With the above criteria I decided to assume the following scenario: I have an Intel Pentium 3 (iP3) 800EB based system that was purchased a year or so ago. At the time it was just a step down from the fastest CPU available (in order to keep cost reasonable) and I used a Mainboard based on the Intel 815EP chipset using SDRAM. For its time, that Mainboard, CPU and memory combination was quite fast and reasonably priced. Furthermore, I recently updated the Operating System to Microsoft Windows XP Professional (WinXP), replaced my hard drive with a new ATA/133 unit (even though my Mainboard only supports ATA/100) and upgraded my video card to an nVidia based GeForce 3 Ti200 video card. But I’ve decided that I still need (or is that want?) more performance. Since most of my system is up to date, I think that I would like to just upgrade it to an iP4 system rather than buy a whole new system (or perhaps that is all I can get away with for whatever reason).

So what CPU, chipset and memory type should I upgrade to? If I’m thinking like a typical (Intel) consumer, I believe the iP4 2.0A with 512K L2 cache might make sense. It is not quite the fastest (and doesn’t carry a price premium), but has twice the L2 cache as my present CPU does and is over twice as fast as my present CPU (in MHz, at least). I have ruled out the earlier iP4 series CPU’s, both the original 423 pin packaging (due to it pretty much being obsolete) and the earlier 478 pin CPU’s (they are .18 micron and only have 256K of L2 cache). Since I’m only looking at Intel products, that limits the chipset to either the i850 or new i845 series, and the deciding factor here will be what memory I plan on using. Looking at different reviews available both on line and in print, along with listening to sales people, I think the new i845 chipset with DDR memory would be the best choice, because it looks to have the best performance to value ratio. The i850 uses RDRAM, which costs more and just doesn’t seem to offer any extra value (in other words – is no faster). The i845 and SDRAM just doesn’t seem to have the level of performance to go with the top of the line CPU I plan on using (even though that means I could keep my present memory). But the i845 with DDR looks to be just what I was looking for – reasonable price and good performance, due to the high data throughput DDR memory, which is available just about anywhere and is the current industry standard for PC memory.

So my questions are:

  1. Will I see enough of a performance gain over my present system by just updating the Mainboard and CPU to an iP4 to rationalize my purchase?
  2. What else will I need to change in order to perform the upgrade?

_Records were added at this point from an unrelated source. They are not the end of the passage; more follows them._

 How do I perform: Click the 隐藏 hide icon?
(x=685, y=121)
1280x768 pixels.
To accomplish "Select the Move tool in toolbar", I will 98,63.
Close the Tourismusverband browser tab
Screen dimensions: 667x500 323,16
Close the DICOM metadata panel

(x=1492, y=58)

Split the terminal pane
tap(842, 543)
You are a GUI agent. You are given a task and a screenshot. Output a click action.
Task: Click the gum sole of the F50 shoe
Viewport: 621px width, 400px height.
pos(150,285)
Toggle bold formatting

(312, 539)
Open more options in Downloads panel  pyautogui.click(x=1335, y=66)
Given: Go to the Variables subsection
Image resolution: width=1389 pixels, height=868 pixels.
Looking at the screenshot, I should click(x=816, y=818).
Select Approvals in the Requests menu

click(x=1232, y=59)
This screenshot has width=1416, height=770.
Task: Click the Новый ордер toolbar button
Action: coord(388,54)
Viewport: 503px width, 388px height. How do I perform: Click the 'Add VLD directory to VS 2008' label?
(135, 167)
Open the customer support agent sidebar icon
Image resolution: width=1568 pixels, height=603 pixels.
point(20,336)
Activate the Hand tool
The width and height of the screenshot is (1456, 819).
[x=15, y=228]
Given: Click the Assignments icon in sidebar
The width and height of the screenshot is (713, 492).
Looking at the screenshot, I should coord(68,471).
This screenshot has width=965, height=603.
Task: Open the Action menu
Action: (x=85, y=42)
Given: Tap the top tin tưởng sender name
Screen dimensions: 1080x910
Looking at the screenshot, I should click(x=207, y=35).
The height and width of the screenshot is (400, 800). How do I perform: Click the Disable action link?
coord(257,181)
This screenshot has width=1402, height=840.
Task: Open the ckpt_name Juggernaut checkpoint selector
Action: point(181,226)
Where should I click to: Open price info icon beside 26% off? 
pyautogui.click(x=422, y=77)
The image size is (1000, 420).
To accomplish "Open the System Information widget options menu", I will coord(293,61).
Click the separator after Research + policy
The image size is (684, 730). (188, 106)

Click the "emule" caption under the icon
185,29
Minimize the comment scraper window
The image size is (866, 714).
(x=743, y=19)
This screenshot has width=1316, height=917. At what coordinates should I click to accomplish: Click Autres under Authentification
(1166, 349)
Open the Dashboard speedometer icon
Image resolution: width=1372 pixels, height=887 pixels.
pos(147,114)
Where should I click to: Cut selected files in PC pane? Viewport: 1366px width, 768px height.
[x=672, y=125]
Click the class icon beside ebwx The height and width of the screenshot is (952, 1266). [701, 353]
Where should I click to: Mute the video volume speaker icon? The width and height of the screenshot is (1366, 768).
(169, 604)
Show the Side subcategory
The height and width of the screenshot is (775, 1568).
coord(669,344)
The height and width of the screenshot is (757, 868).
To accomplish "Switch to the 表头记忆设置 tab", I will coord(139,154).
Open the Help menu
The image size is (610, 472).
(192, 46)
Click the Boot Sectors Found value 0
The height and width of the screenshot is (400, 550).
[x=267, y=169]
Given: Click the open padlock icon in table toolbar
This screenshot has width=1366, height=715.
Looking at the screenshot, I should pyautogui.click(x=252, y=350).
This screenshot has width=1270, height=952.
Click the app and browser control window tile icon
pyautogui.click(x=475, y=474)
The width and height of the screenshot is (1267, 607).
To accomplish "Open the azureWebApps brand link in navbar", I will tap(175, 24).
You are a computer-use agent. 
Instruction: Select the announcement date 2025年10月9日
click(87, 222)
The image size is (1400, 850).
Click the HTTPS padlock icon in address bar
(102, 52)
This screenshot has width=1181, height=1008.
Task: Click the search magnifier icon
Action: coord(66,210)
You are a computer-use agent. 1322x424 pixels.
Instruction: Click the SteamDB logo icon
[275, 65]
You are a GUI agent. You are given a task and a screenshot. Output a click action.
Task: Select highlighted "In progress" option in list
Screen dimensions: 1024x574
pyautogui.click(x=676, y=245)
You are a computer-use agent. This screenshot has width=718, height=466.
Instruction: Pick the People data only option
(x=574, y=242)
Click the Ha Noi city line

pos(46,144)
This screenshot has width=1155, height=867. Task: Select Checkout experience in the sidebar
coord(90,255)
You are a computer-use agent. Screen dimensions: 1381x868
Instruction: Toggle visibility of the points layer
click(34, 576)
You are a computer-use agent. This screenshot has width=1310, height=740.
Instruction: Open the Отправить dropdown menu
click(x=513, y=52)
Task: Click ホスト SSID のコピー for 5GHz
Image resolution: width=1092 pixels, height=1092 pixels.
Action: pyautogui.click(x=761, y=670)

The answer to the second question is a pretty easy one. As noted above I’ll need to purchase new DDR memory. Not a big deal with today’s memory prices (even though they are on the rise) and it looks to offer the throughput needed by my new CPU. I’ll also need to update the Power Supply (P/S) to a newer unit that meets the ATX 12v standard, which includes an extra 4 pin connector from the P/S to the Mainboard and increased output on the 12v, 5v and 3.3v lines. About the only other thing needed is to make sure my case has adequate air flow and that can be solved by adding an 80mm case fan.